PENGUMUMAN

Sukoharjo – Bupati Sukoharjo H. Wardoyo Wijaya SH.,MH menghadiri kegiatan expo pelestarian PNPM Mandiri tahun 2018 dan Penyerahan Bantuan Sosial untuk RTM (Rumah Tangga Miskin) Alokasi Surplus UPK Tahun 2017 dan Pameran Produk Kelompok Pemanfaat UPK Tahun 2017  dilapangan desa Mranggen, Senin (09/04). Bupati Sukoharjo memberikan apresiasi terhadap program PNPM Mandiri Pedesaan di Kecamatan Polokarto. Pasalnya, aset Unit Pelaksana Kegiatan (UPK) PNPM Mandiri Pedesaan di Polokarto terus berkembang dan mencapai Rp11,487 miliar. Jumlah itu terbesar dibandingkan delapan kecamatan lain yang masih mengelola PNPM Mandiri Pedesaan. Bahkan, tahun 2017 lalu UPK PNPM Mandiri Pedesan di Polokarto mencapat laba bersih sebesar Rp1,3 miliar.

“Saya apresisi PNPM Polokarto yang bisa berkembang dengan baik bahkan mencatat laba tinggi di tahun 2017. Namun, pesan saya tunggakan yang masih ada harus diselesaikan,” ujar Bupati.

Dikatakan Bupati, jika tunggakan yang masih ada bisa diselesaikan, dia yakin PNPM Mandiri Pedesaan di Kecamatan Polokarto akan semakin berkembang. Sehingga, program PNPM Mandiri Pedesaan dapat meningkatkan kesejahteraan rakyat. Menurutnya, sejak 2015 sudah tidak ada lagi anggaran dari APBN untuk PNPM Mandiri Pedesaan. Begitu juga dalam APBD Sukoharjo. Namun, Pemkab Sukoharjo tetap menganggarkan dana pelestarian aset PNPM Mandiri Pedesaan di sembilan kecamatan dengan nilai anggaran Rp73,865 miliar.

Diakui Bupati, aset ekonomi PNPM Mandiri Pedesaan Kecamatan Polokarto tertinggi dibandingkan kecamatan lain. Untuk tahun 2017 lalu, PNPM Polokarto mencatat laba bersih Rp1,3 miliar.

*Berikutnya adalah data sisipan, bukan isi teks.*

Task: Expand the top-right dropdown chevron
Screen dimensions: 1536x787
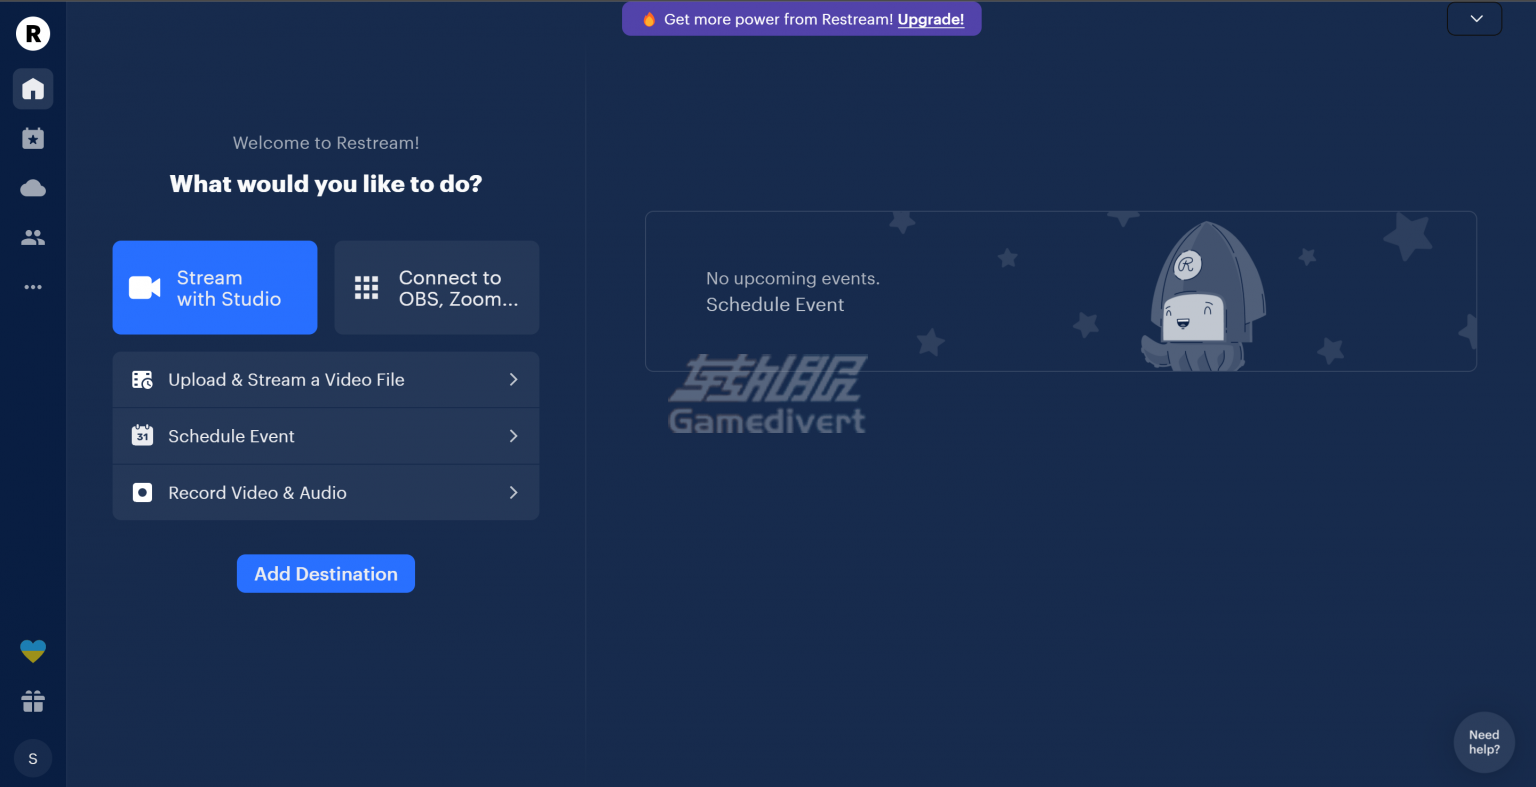Action: (1475, 19)
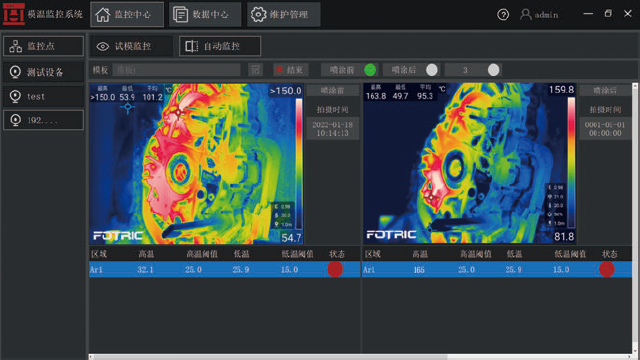Image resolution: width=640 pixels, height=360 pixels.
Task: Select the 192... camera device
Action: pos(43,120)
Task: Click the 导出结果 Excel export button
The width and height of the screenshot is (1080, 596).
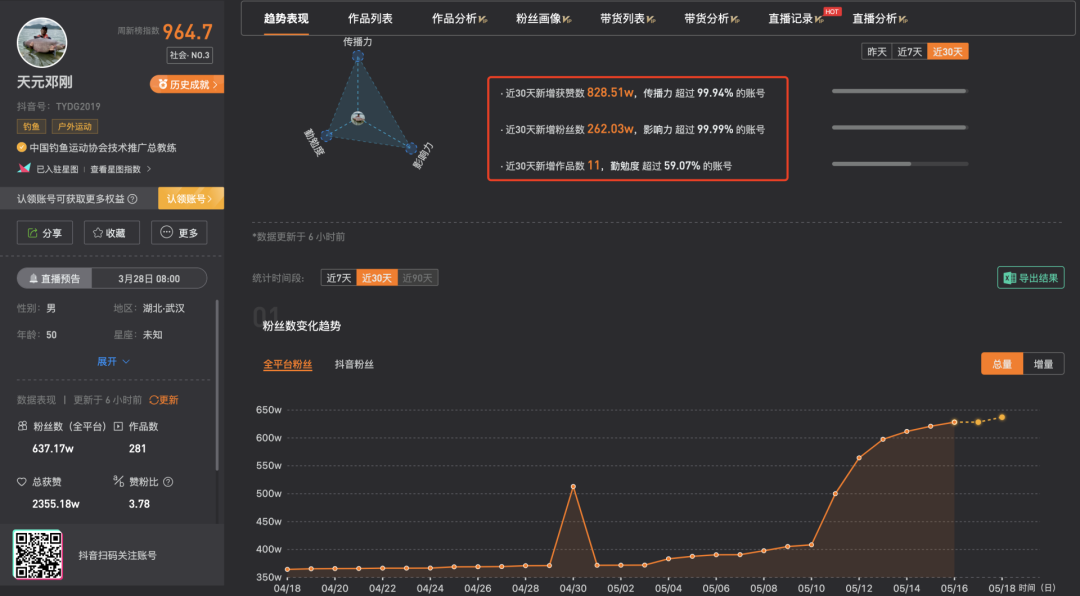Action: [1030, 278]

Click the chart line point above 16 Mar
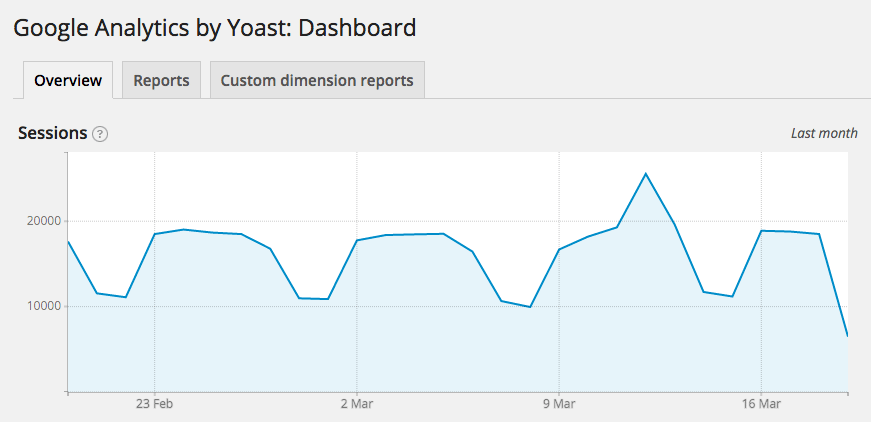pos(761,231)
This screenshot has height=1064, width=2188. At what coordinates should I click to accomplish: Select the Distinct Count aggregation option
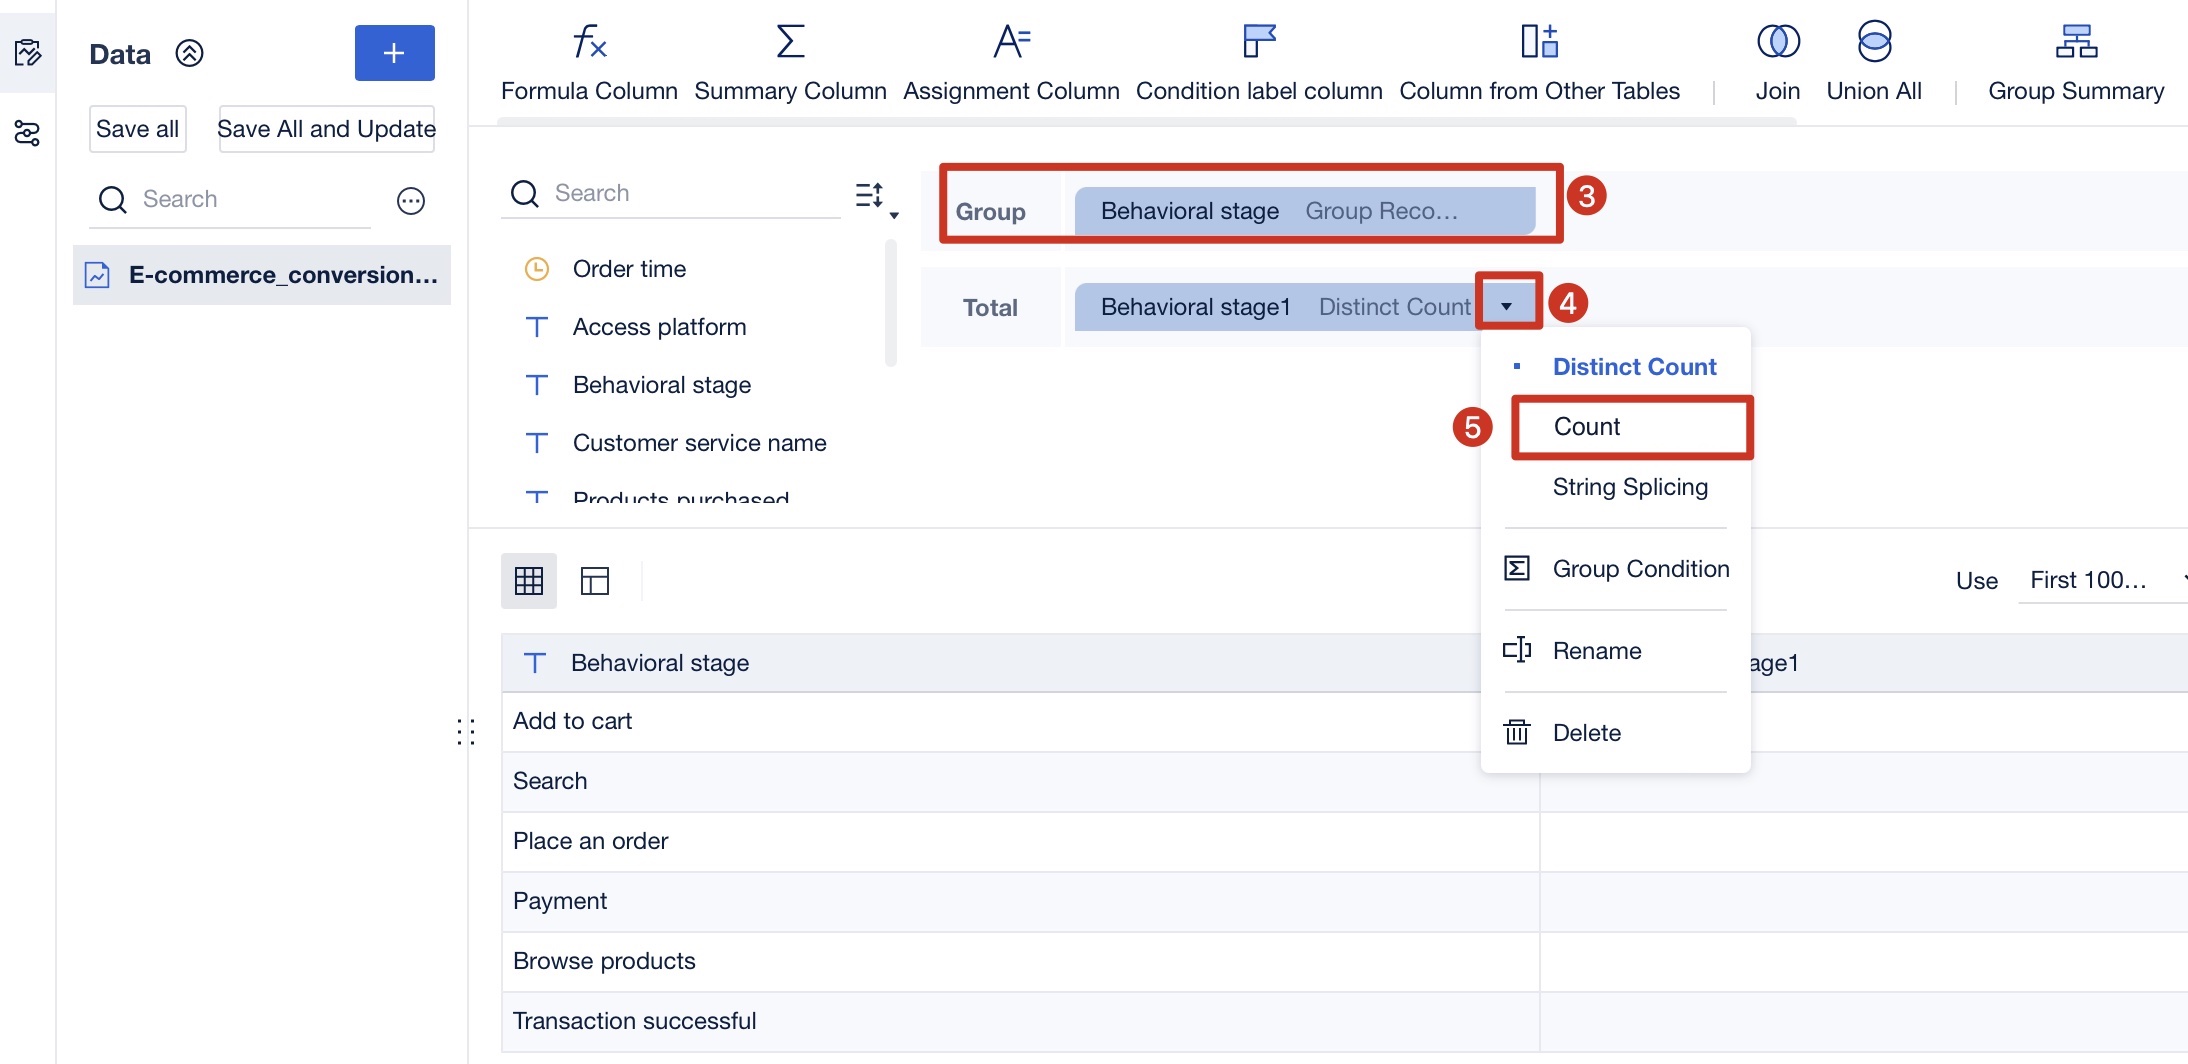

Sesuai aturan yang ada, laba bersih tersebut pembagian sudah ditentukan dimana sebagian untuk rumah tangga miskin.

Sedangkan Camat Polokarto Pardi memaparkan, saat ini aset ekonomi PNPM Mandiri Pedesaan di Polokarto sebesar Rp11,487 miliar. Selama ini, terdapat 241 kelompok yang terdiri dari 3.232 orang anggota pemanfaat PNPM Mandiri Pedesaan di 17 desa se-Polokarto.

“Tahun 2017 lalu PNPM Mandiri Pedesaan Polokarto mencatat laba bersih sebesar Rp1,318 miliar dimana sebagian diantaranya disalurkan untuk bantuan masyarakat miskin,” ujarnya.

Bantuan yang diberikan antara lain untuk rumah tangga miskin (RTM) sebesar Rp215 juta, rehab RTLH enam unit masing-masing Rp42 juta, plesterisasi satu unit sebesar Rp70 juta. Selain itu, juga pemasangan instalasi listrik di 12 titik senilai Rp25 juta, jambanisaai 34 tempat senilai Rp49,5 juta, ternak kambing 41 ekor Rp38,9 juta, paket sembako 259 paket senilai Rp56,9, serta satu paket bantuan modal usaha potong rambut Rp1,5 juta.

“UPK PNPM Mandiri Pedesaan juga memberikan pelatihan pemberdayaan masyarakat dimana untuk 2018 ini dialokasikan Rp75 juta untuk pelatihan tukang las listrik dan pelatihan marajut,” ujarnya.